Disinterest is the first album by British indie band The Servants. The record was released in 1990 on Paperhouse Records.

Context
Luke Haines describes Disinterest as "art rock, ten years too late and fifteen years too early".

Tim Peacock at Record Collector magazine said of Disinterest in 2013 that: "while it's recently been dusted down for critical reappraisal, it remains out of print." Matthew Fiander at PopMatters called it "a great record.... Angular and bittersweet."

Mojo magazine included Disinterest in its December 2011 list of the greatest British indie records of all time.

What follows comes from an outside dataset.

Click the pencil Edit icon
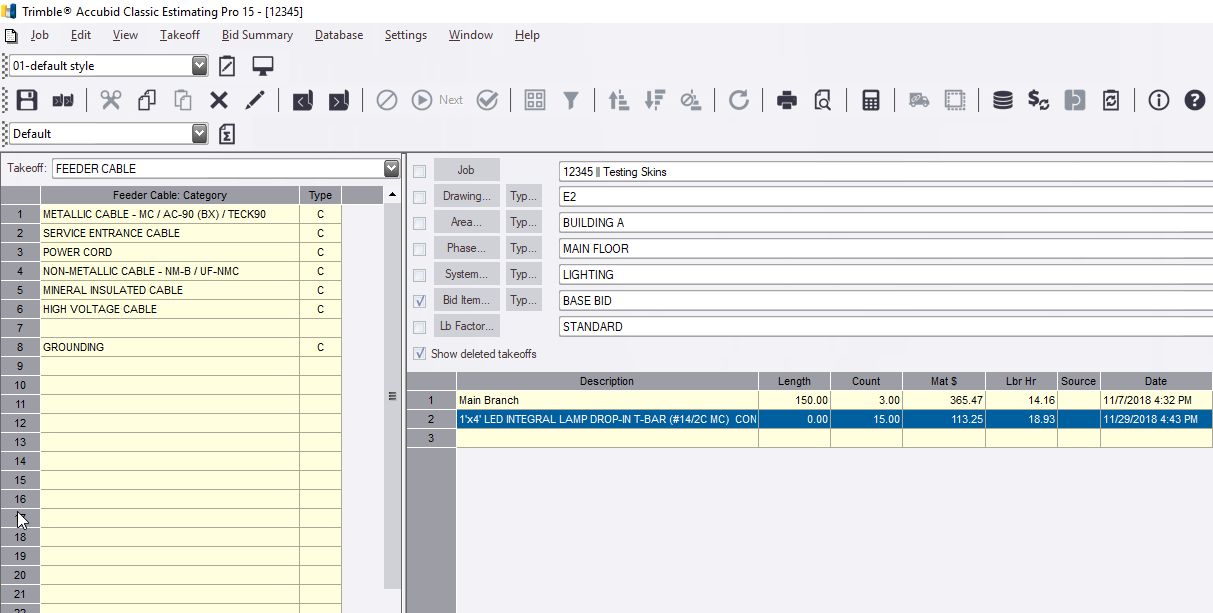 (256, 100)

The Servants' second album, Small Time, was recorded in 1991 but had to wait twenty-one years for its 2012 release on Cherry Red Records.

Release history
Paperhouse Records issued Disinterest in LP and CD formats in July 1990. The record is not available. Its long unavailability is explained in the notes to 2012's Small Time album: Disinterest is "stuck in an irretrievable record company quagmire, where it looks set to remain."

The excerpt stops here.